CPI do Crime Organizado: Banco Master pagou R$ 80 milhões ao escritório da esposa de Alexandre de Moraes
Dados da Receita Federal, obtidos pela CPI do Crime Organizado, revelam uma movimentação financeira de grande porte ligada ao ministro do STF Alexandre de Moraes. O Banco Master, controlado por Daniel Vorcaro, declarou ter pago mais de 80 milhões de reais ao escritório de advocacia de Viviane Barci de Moraes, esposa do ministro. A informação, publicada pelo G1, coloca o foco sobre os vínculos financeiros entre uma instituição bancária sob escrutínio e a família de uma das figuras mais poderosas do Judiciário brasileiro.

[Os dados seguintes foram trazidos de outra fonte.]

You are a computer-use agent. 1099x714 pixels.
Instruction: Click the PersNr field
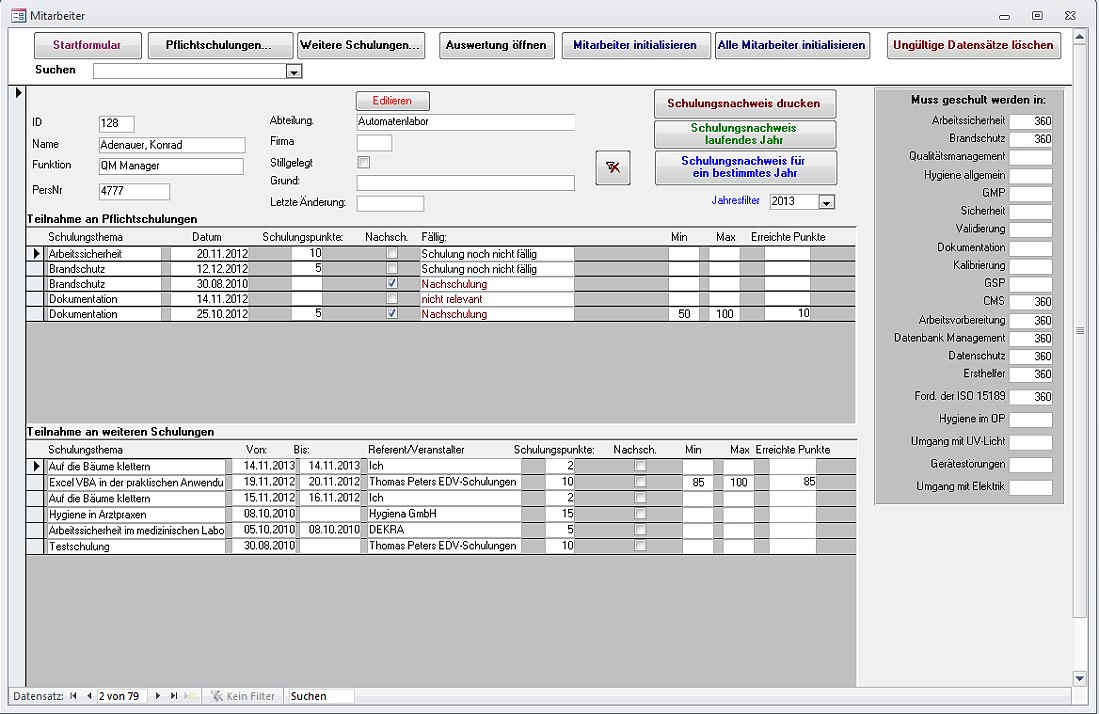pos(134,192)
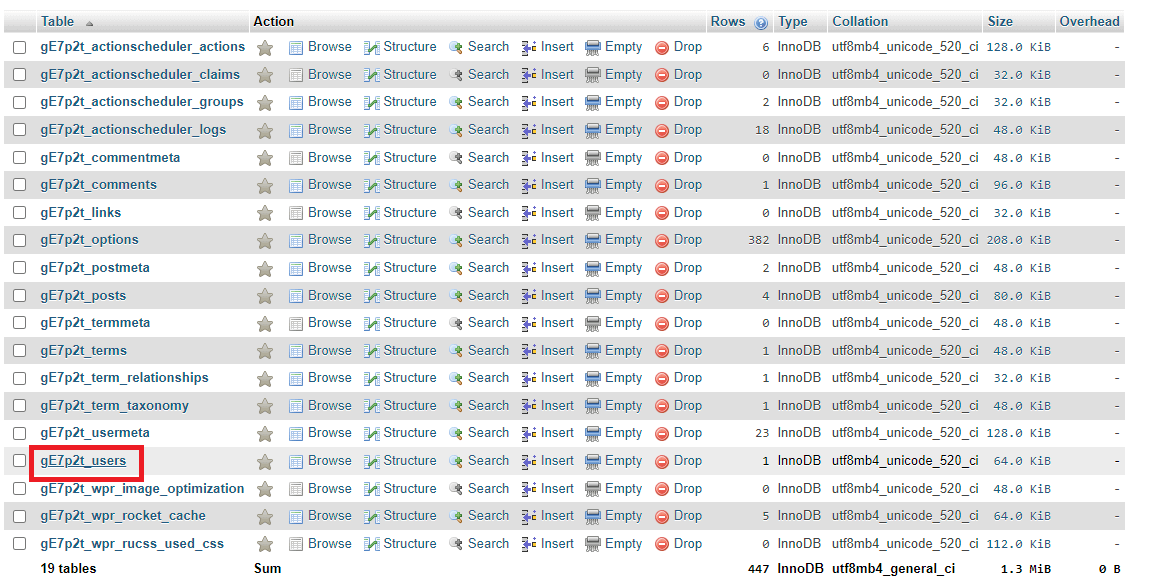The image size is (1167, 587).
Task: Sort tables by Collation column header
Action: (860, 21)
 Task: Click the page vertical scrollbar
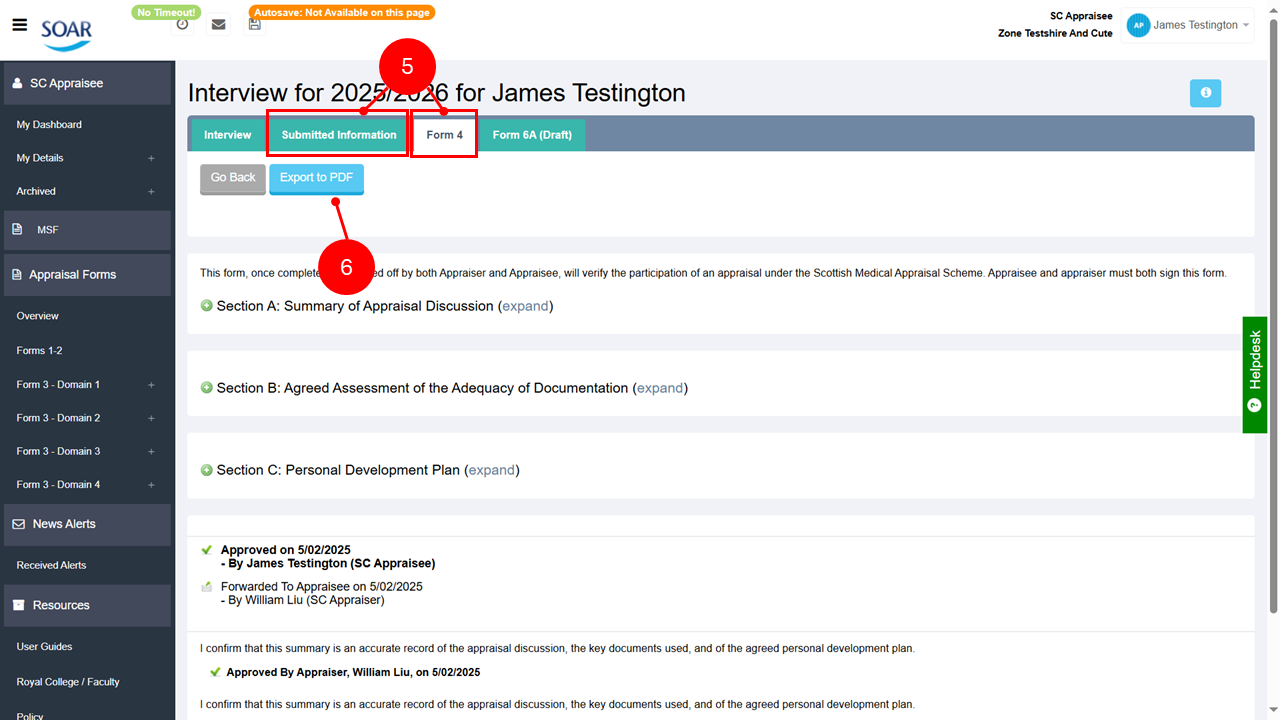[x=1273, y=300]

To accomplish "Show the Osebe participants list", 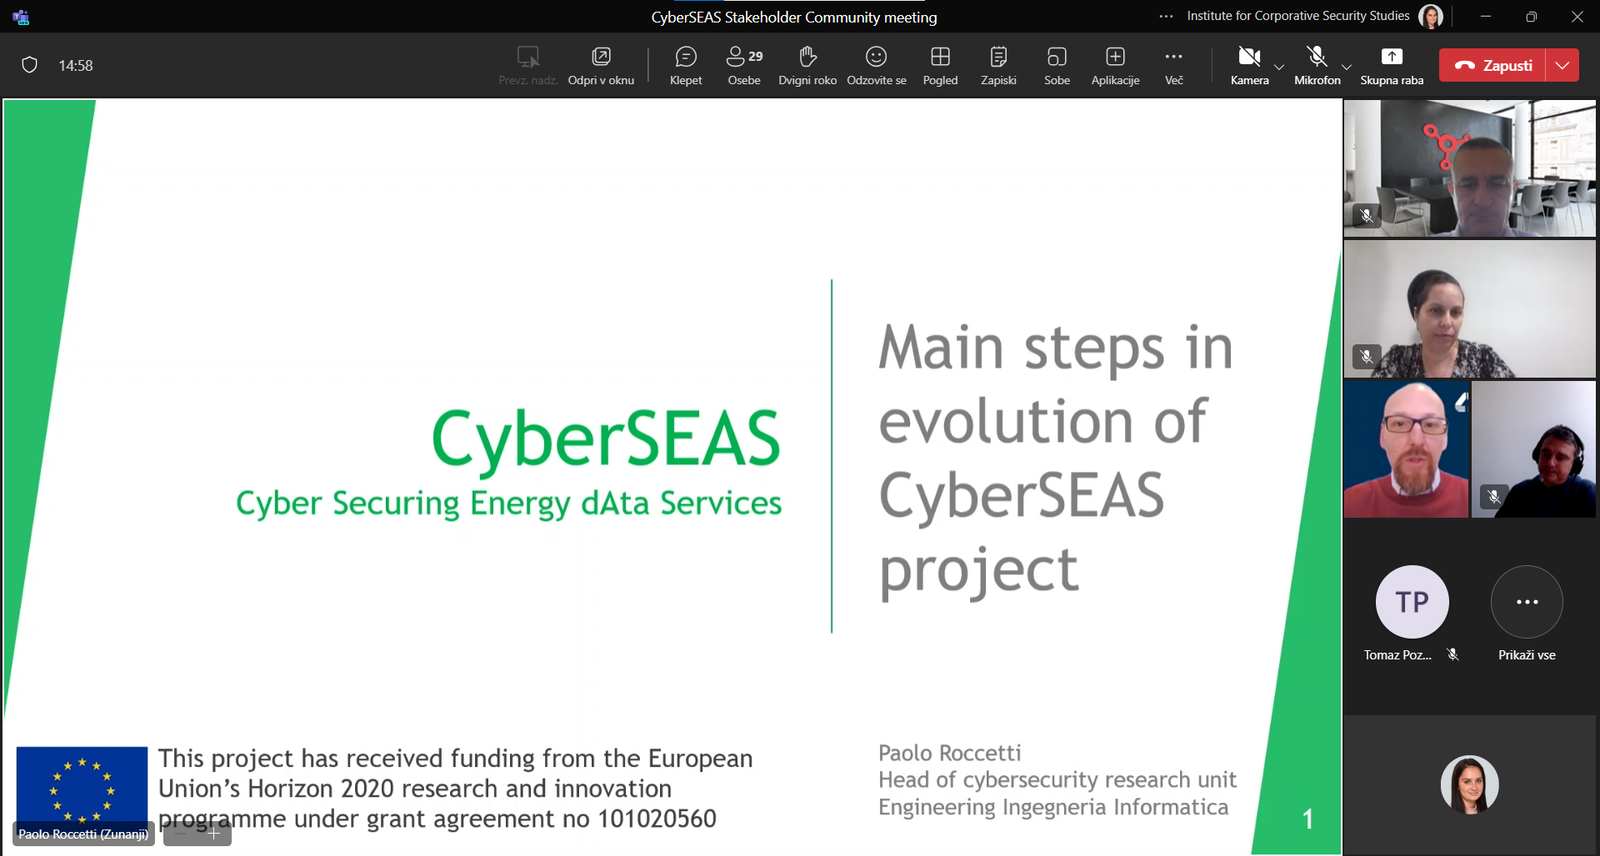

Os pagamentos, declarados pelo próprio banco em 2024, surgem em um contexto de intensa investigação parlamentar sobre o crime organizado. A CPI, que tem acesso a dados sigilosos da Receita, busca mapear fluxos de capital suspeitos. O valor extraordinário direcionado ao escritório da esposa de Moraes representa uma anomalia significativa, levantando questões imediatas sobre a natureza desses serviços advocatícios e o timing das transações em relação às atividades do ministro.

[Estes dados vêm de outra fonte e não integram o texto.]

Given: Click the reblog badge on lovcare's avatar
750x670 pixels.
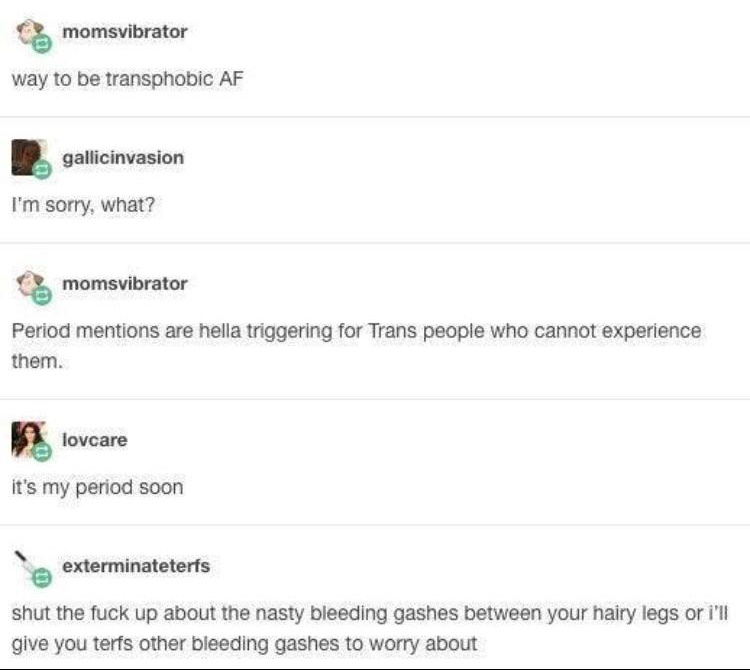Looking at the screenshot, I should (x=42, y=452).

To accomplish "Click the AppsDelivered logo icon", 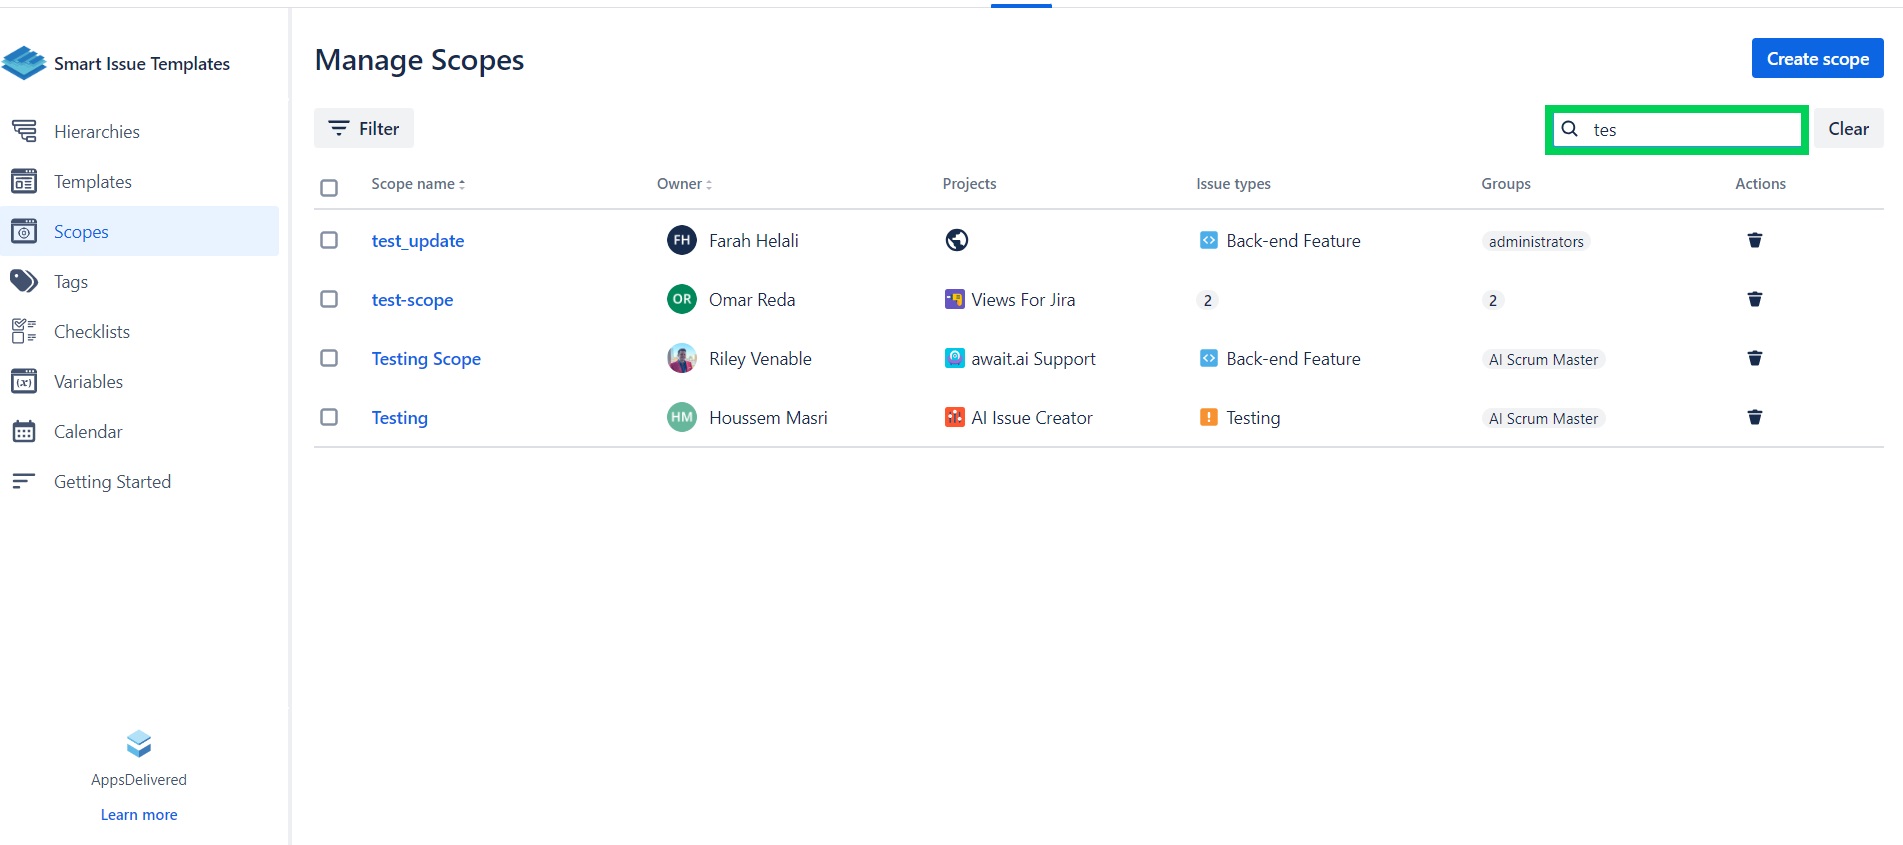I will click(x=139, y=743).
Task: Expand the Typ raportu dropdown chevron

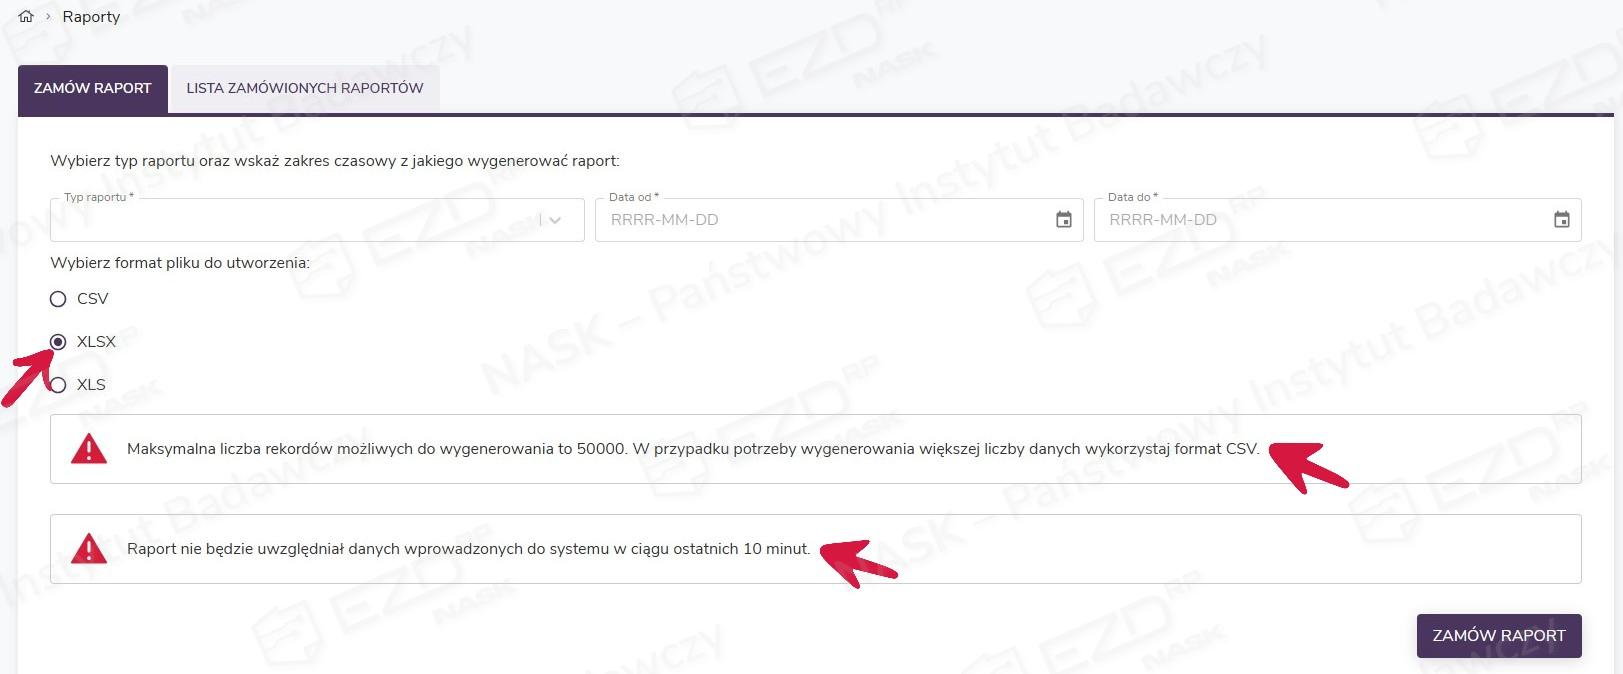Action: pos(555,220)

A revelação exerce pressão direta sobre o ministro Alexandre de Moraes, que frequentemente é alvo de ataques políticos por suas decisões. O caso expõe um risco concreto de conflito de interesses e submete tanto a atuação do magistrado quanto as operações do Banco Master a um novo e severo nível de escrutínio público e parlamentar. O desdobramento pode impactar a credibilidade do STF e alimentar o debate sobre a influência do poder econômico no sistema de Justiça.